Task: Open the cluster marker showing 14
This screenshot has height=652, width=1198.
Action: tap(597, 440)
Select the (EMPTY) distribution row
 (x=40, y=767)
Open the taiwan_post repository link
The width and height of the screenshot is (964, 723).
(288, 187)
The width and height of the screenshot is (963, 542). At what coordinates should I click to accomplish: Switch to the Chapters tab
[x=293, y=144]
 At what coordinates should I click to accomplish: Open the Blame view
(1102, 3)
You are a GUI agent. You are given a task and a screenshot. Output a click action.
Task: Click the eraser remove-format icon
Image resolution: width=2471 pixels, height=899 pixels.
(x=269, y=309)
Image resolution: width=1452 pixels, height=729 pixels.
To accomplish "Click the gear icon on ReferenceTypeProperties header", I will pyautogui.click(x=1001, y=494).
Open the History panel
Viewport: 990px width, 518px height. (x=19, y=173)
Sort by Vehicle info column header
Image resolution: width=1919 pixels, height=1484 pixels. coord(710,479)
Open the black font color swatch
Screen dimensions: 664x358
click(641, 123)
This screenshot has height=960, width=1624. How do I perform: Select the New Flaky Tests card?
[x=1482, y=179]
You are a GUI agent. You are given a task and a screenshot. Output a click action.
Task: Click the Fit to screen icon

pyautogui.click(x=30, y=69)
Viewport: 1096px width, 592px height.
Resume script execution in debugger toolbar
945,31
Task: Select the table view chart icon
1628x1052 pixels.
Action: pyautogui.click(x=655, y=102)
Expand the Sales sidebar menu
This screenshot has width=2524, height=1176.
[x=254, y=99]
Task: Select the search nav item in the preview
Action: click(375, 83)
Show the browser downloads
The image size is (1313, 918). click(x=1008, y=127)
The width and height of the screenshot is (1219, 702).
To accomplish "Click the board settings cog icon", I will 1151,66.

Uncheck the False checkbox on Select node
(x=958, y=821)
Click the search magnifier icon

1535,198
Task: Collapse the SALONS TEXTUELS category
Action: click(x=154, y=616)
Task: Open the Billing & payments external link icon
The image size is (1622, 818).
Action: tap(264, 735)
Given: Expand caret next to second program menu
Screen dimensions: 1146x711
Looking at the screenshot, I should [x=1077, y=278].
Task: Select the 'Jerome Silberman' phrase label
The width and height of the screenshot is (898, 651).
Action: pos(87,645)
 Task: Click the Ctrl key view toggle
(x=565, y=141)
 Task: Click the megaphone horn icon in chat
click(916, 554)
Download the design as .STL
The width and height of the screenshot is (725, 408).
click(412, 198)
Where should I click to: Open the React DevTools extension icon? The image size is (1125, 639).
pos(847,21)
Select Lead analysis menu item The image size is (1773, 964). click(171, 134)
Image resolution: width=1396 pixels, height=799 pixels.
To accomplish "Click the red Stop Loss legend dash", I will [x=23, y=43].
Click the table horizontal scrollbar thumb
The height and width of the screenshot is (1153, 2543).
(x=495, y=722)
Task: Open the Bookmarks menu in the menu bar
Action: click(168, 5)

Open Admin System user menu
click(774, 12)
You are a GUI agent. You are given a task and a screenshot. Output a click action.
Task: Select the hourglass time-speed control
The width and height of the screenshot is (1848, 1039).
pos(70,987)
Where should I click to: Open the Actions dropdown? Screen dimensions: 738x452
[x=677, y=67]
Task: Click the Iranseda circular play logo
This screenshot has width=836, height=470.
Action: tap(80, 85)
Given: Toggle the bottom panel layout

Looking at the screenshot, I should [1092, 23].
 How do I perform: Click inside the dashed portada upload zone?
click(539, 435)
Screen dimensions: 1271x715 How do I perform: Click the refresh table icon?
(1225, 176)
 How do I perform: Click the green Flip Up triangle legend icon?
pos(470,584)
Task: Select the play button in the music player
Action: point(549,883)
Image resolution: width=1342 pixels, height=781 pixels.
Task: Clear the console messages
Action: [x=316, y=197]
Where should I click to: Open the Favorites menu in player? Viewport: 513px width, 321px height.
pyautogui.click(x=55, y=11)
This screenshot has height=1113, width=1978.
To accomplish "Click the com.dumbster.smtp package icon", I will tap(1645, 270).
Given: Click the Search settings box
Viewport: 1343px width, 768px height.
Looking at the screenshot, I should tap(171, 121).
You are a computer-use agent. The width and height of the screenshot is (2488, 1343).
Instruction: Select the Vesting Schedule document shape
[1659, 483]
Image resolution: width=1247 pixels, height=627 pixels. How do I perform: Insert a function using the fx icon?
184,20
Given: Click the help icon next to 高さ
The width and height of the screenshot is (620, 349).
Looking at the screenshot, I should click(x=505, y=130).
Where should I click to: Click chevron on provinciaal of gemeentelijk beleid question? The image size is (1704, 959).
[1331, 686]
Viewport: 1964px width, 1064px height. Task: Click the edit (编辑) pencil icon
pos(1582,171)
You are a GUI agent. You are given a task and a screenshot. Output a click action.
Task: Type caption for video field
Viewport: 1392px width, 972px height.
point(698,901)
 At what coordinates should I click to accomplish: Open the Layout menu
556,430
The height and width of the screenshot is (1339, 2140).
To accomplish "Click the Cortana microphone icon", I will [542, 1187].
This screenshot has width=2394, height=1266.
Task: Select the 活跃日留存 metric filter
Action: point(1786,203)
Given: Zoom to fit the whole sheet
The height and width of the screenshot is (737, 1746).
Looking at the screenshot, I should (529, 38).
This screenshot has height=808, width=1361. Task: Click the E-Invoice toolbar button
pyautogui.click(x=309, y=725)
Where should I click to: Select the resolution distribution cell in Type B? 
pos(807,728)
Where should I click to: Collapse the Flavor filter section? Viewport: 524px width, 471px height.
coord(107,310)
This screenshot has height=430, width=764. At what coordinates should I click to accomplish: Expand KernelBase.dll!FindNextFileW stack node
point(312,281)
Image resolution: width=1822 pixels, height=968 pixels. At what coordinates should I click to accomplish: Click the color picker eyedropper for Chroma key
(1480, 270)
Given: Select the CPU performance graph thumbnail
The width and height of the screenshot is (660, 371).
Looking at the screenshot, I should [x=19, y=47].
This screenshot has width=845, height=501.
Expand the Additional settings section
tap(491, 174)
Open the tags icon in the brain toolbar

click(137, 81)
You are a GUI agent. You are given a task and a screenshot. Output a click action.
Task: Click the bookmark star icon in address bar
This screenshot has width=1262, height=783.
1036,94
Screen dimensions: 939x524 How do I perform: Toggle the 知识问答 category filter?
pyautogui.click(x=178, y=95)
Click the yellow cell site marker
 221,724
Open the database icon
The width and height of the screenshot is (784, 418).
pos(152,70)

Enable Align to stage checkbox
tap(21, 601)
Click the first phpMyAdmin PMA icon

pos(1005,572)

Activity — Write the entries above out again, verbatim.

Result of the task —
Task: Open the cluster marker showing 14
This screenshot has height=652, width=1198.
Action: tap(597, 440)
Select the (EMPTY) distribution row
 (x=40, y=767)
Open the taiwan_post repository link
The width and height of the screenshot is (964, 723).
(288, 187)
The width and height of the screenshot is (963, 542). At what coordinates should I click to accomplish: Switch to the Chapters tab
[x=293, y=144]
 At what coordinates should I click to accomplish: Open the Blame view
(1102, 3)
You are a GUI agent. You are given a task and a screenshot. Output a click action.
Task: Click the eraser remove-format icon
Image resolution: width=2471 pixels, height=899 pixels.
(x=269, y=309)
Image resolution: width=1452 pixels, height=729 pixels.
To accomplish "Click the gear icon on ReferenceTypeProperties header", I will pyautogui.click(x=1001, y=494).
Open the History panel
Viewport: 990px width, 518px height. (x=19, y=173)
Sort by Vehicle info column header
Image resolution: width=1919 pixels, height=1484 pixels. coord(710,479)
Open the black font color swatch
Screen dimensions: 664x358
click(641, 123)
This screenshot has height=960, width=1624. How do I perform: Select the New Flaky Tests card?
[x=1482, y=179]
You are a GUI agent. You are given a task and a screenshot. Output a click action.
Task: Click the Fit to screen icon

pyautogui.click(x=30, y=69)
Viewport: 1096px width, 592px height.
Resume script execution in debugger toolbar
945,31
Task: Select the table view chart icon
1628x1052 pixels.
Action: pyautogui.click(x=655, y=102)
Expand the Sales sidebar menu
This screenshot has width=2524, height=1176.
[x=254, y=99]
Task: Select the search nav item in the preview
Action: click(375, 83)
Show the browser downloads
The image size is (1313, 918). click(x=1008, y=127)
The width and height of the screenshot is (1219, 702).
To accomplish "Click the board settings cog icon", I will 1151,66.

Uncheck the False checkbox on Select node
(x=958, y=821)
Click the search magnifier icon

1535,198
Task: Collapse the SALONS TEXTUELS category
Action: click(x=154, y=616)
Task: Open the Billing & payments external link icon
The image size is (1622, 818).
Action: tap(264, 735)
Given: Expand caret next to second program menu
Screen dimensions: 1146x711
Looking at the screenshot, I should [x=1077, y=278].
Task: Select the 'Jerome Silberman' phrase label
The width and height of the screenshot is (898, 651).
Action: pos(87,645)
 Task: Click the Ctrl key view toggle
(x=565, y=141)
 Task: Click the megaphone horn icon in chat
click(916, 554)
Download the design as .STL
The width and height of the screenshot is (725, 408).
click(412, 198)
Where should I click to: Open the React DevTools extension icon? The image size is (1125, 639).
pos(847,21)
Select Lead analysis menu item The image size is (1773, 964). click(171, 134)
Image resolution: width=1396 pixels, height=799 pixels.
To accomplish "Click the red Stop Loss legend dash", I will [x=23, y=43].
Click the table horizontal scrollbar thumb
The height and width of the screenshot is (1153, 2543).
(x=495, y=722)
Task: Open the Bookmarks menu in the menu bar
Action: click(168, 5)

Open Admin System user menu
click(774, 12)
You are a GUI agent. You are given a task and a screenshot. Output a click action.
Task: Select the hourglass time-speed control
The width and height of the screenshot is (1848, 1039).
pos(70,987)
Where should I click to: Open the Actions dropdown? Screen dimensions: 738x452
[x=677, y=67]
Task: Click the Iranseda circular play logo
This screenshot has width=836, height=470.
Action: tap(80, 85)
Given: Toggle the bottom panel layout

Looking at the screenshot, I should [1092, 23].
 How do I perform: Click inside the dashed portada upload zone?
click(539, 435)
Screen dimensions: 1271x715 How do I perform: Click the refresh table icon?
(1225, 176)
 How do I perform: Click the green Flip Up triangle legend icon?
pos(470,584)
Task: Select the play button in the music player
Action: point(549,883)
Image resolution: width=1342 pixels, height=781 pixels.
Task: Clear the console messages
Action: [x=316, y=197]
Where should I click to: Open the Favorites menu in player? Viewport: 513px width, 321px height.
pyautogui.click(x=55, y=11)
This screenshot has height=1113, width=1978.
To accomplish "Click the com.dumbster.smtp package icon", I will tap(1645, 270).
Given: Click the Search settings box
Viewport: 1343px width, 768px height.
Looking at the screenshot, I should tap(171, 121).
You are a computer-use agent. The width and height of the screenshot is (2488, 1343).
Instruction: Select the Vesting Schedule document shape
[1659, 483]
Image resolution: width=1247 pixels, height=627 pixels. How do I perform: Insert a function using the fx icon?
184,20
Given: Click the help icon next to 高さ
The width and height of the screenshot is (620, 349).
Looking at the screenshot, I should click(x=505, y=130).
Where should I click to: Click chevron on provinciaal of gemeentelijk beleid question? The image size is (1704, 959).
[1331, 686]
Viewport: 1964px width, 1064px height. Task: Click the edit (编辑) pencil icon
pos(1582,171)
You are a GUI agent. You are given a task and a screenshot. Output a click action.
Task: Type caption for video field
Viewport: 1392px width, 972px height.
point(698,901)
 At what coordinates should I click to accomplish: Open the Layout menu
556,430
The height and width of the screenshot is (1339, 2140).
To accomplish "Click the Cortana microphone icon", I will [542, 1187].
This screenshot has width=2394, height=1266.
Task: Select the 活跃日留存 metric filter
Action: point(1786,203)
Given: Zoom to fit the whole sheet
The height and width of the screenshot is (737, 1746).
Looking at the screenshot, I should (529, 38).
This screenshot has height=808, width=1361. Task: Click the E-Invoice toolbar button
pyautogui.click(x=309, y=725)
Where should I click to: Select the resolution distribution cell in Type B? 
pos(807,728)
Where should I click to: Collapse the Flavor filter section? Viewport: 524px width, 471px height.
coord(107,310)
This screenshot has height=430, width=764. At what coordinates should I click to accomplish: Expand KernelBase.dll!FindNextFileW stack node
point(312,281)
Image resolution: width=1822 pixels, height=968 pixels. At what coordinates should I click to accomplish: Click the color picker eyedropper for Chroma key
(1480, 270)
Given: Select the CPU performance graph thumbnail
The width and height of the screenshot is (660, 371).
Looking at the screenshot, I should [x=19, y=47].
This screenshot has width=845, height=501.
Expand the Additional settings section
tap(491, 174)
Open the tags icon in the brain toolbar

click(137, 81)
You are a GUI agent. You are given a task and a screenshot. Output a click action.
Task: Click the bookmark star icon in address bar
This screenshot has width=1262, height=783.
1036,94
Screen dimensions: 939x524 How do I perform: Toggle the 知识问答 category filter?
pyautogui.click(x=178, y=95)
Click the yellow cell site marker
 221,724
Open the database icon
The width and height of the screenshot is (784, 418).
pos(152,70)

Enable Align to stage checkbox
tap(21, 601)
Click the first phpMyAdmin PMA icon

pos(1005,572)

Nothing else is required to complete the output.